At the same time, #MeToo went viral. Women were telling stories and supporting each other online.
Then a new story bubbled up, with a different arc: In an interview published in January 2018 on Babe.net, a woman given the name Grace for the story, related an encounter with Mr. Ansari, describing his repeated sexual advances toward her during an evening in his apartment, where she said she repeatedly moved away from him, eventually leaving and in tears over her treatment. In texts to Grace and in a public statement, he apologized for his behavior, saying he thought the sexual activity was consensual. Public discussions of her allegations placed his behavior in a range from sexual misconduct to a date gone bad.
“The story was controversial,” Ms.
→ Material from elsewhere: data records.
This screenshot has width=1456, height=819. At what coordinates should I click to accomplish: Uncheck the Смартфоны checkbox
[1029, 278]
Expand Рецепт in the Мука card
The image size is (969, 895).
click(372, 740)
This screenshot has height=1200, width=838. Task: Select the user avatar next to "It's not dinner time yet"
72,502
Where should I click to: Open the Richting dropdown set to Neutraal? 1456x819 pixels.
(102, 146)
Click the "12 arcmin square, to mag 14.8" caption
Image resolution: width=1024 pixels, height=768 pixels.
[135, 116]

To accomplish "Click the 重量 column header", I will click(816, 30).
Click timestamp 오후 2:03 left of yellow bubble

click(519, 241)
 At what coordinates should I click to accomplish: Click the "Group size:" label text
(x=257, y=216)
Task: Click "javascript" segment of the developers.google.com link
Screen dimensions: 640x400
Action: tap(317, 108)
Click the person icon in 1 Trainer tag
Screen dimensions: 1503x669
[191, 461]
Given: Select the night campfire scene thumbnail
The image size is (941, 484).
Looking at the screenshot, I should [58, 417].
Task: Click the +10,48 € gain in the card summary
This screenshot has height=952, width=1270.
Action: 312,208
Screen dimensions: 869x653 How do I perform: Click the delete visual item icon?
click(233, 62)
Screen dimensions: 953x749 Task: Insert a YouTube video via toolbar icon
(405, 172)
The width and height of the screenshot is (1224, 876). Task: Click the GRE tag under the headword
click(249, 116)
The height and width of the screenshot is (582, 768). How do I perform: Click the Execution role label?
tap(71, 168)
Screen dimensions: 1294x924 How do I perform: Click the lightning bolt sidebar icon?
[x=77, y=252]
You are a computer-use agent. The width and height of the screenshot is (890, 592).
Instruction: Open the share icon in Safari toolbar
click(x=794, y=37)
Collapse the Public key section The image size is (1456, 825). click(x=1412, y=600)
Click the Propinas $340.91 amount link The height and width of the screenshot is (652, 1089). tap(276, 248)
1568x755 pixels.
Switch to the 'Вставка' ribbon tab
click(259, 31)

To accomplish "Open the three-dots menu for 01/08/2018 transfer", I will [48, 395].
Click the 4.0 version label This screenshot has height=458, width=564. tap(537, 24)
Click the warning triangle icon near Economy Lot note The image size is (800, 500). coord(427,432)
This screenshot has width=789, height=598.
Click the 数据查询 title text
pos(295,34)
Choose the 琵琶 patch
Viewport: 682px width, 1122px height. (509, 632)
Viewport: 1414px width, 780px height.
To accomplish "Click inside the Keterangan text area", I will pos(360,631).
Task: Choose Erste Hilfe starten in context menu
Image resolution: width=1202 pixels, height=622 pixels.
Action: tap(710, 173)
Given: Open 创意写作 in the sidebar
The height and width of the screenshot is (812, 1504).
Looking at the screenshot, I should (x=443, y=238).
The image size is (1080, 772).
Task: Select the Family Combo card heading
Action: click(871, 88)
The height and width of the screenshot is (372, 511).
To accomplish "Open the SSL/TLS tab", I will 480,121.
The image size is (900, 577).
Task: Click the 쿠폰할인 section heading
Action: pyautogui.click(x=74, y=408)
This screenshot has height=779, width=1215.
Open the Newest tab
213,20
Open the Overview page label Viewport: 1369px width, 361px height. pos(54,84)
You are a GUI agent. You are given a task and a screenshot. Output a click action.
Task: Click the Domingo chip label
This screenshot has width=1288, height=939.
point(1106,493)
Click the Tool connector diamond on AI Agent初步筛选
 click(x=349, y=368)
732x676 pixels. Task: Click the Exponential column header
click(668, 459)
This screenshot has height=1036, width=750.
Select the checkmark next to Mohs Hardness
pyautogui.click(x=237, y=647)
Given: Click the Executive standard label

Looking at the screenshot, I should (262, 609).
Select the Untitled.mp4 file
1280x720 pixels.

Tsvetkov said, “before that, the #MeToo movement was clearly allegations against powerful persons that supported women. Ansari evoked a mixed reaction.”
The Carnegie Mellon group worked with 476 articles that mentioned Aziz Ansari and were published after the Babe.net story.
Ms. Tsvetkov said the first article evoked support for Grace, but then there was a backlash, criticizing her for her lack of agency. This was reflected in articles this year, in which Mr. Ansari was portrayed with language that gave him more power and agency. He was leading the discussion in interviews and his own comedy tour, with no mention of Grace.
The research using news articles continues, Ms. Tsvetkov said: “The goal of the research projects — machine learning to identify gender bias — would promote a more equitable society.”
For now, she said, the tools aren’t ready for release. There’s more work to be done, she said, including narratives of social groups, such as LGBTQ communities, and in different languages and cultures.
A followup study has used a similar method to raise an awareness of gender bias in stories about other people who were not survivors of sexual assault, It involved powerful men and women, in business and sports articles.
“Both men and women were described in positive sentiment, but women are given less power in how they are described in language,” she said. “When a woman is powerful and has high agency, she’s usually described as less sympathetic. People like her less. This is the very core of gender bias.”